Contact: olena.morenets@uzh.ch
My research explores the ‘desirability politics’ in the literary genre of historical romance. My dissertation seeks to underline how the representation of desire in novels under this category was traditionally limited to a white, cisheteronormative, abled body with backdrops fashioned from a colonial perspective, but also how more recent novels written by authors from a more diverse background have worked to challenge this hegemonic framework. Through a comparative analysis, this dissertation aims to highlight the strategies and impact of positioning protagonists from marginalized groups as the desiring subjects of romance. With the help of theoretical texts from intersectional approaches, this dissertation seeks to explore how romance and desire are not just a medium for escapism and pleasure but a political tool to enhearten change. My project also aspires to make more visible in the mainstream, academic world the diverse, overlooked romances written by authors of marginalized identities. I am currently enraptured by the works of Lydia San Andres, Alyssa Cole, Beverly Jenkins, Julia Quinn, and Mary Balogh, and am open to receiving any new book recommendations.
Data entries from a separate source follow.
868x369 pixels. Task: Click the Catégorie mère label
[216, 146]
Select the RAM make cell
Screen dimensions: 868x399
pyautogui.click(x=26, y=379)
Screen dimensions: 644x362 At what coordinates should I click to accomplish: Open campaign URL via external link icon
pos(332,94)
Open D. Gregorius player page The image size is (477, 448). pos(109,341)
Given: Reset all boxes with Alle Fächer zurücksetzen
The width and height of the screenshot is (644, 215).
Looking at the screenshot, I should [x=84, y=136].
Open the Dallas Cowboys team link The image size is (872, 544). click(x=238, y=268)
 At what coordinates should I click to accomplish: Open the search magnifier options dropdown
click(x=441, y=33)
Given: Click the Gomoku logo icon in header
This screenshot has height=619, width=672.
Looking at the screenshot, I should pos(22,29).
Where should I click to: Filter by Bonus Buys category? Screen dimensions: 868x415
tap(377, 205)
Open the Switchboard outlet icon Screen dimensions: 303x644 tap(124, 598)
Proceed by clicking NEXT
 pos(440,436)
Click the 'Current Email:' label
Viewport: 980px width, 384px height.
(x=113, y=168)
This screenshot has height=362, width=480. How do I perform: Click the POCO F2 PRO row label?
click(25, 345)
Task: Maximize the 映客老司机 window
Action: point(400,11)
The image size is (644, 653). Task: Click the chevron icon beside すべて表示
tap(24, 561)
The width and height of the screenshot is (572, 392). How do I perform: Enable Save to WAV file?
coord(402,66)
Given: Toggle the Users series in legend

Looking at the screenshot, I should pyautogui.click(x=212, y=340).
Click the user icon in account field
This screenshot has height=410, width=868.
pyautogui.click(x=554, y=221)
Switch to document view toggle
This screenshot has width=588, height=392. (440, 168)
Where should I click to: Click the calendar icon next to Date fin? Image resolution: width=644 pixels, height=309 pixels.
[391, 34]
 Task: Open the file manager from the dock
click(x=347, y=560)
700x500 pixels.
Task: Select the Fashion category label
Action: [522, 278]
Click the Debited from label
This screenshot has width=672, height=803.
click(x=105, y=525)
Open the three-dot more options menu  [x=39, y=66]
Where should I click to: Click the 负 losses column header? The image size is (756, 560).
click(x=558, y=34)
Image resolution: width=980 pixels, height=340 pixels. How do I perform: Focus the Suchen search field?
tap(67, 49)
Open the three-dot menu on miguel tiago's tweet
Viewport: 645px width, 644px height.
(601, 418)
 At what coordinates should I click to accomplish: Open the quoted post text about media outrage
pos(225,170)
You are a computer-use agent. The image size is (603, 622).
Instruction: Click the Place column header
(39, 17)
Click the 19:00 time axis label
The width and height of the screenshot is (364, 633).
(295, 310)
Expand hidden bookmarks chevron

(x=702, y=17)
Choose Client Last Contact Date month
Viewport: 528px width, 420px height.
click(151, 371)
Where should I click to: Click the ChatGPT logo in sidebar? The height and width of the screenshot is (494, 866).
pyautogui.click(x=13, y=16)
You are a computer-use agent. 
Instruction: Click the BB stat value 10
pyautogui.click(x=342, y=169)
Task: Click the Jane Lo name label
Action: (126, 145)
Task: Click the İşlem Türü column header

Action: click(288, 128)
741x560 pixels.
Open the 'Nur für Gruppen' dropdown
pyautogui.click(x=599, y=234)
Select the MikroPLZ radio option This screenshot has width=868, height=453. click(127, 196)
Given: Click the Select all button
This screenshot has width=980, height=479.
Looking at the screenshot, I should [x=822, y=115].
Nadia Teh holds a BA in English Literature from the University of Guelph in Canada and an MA in English Literature and Culture from Leiden University in the Netherlands. In 2020, she completed her MA thesis titled She bleeds under your white male gaze: The Dialectics of Sex and Race in Madame Butterfly which examined how race and gender intersected with sexual-based power in the text. Her interests lie in gender studies, the history of sexuality, Feminism, Postcolonialism, and Contemporary literature.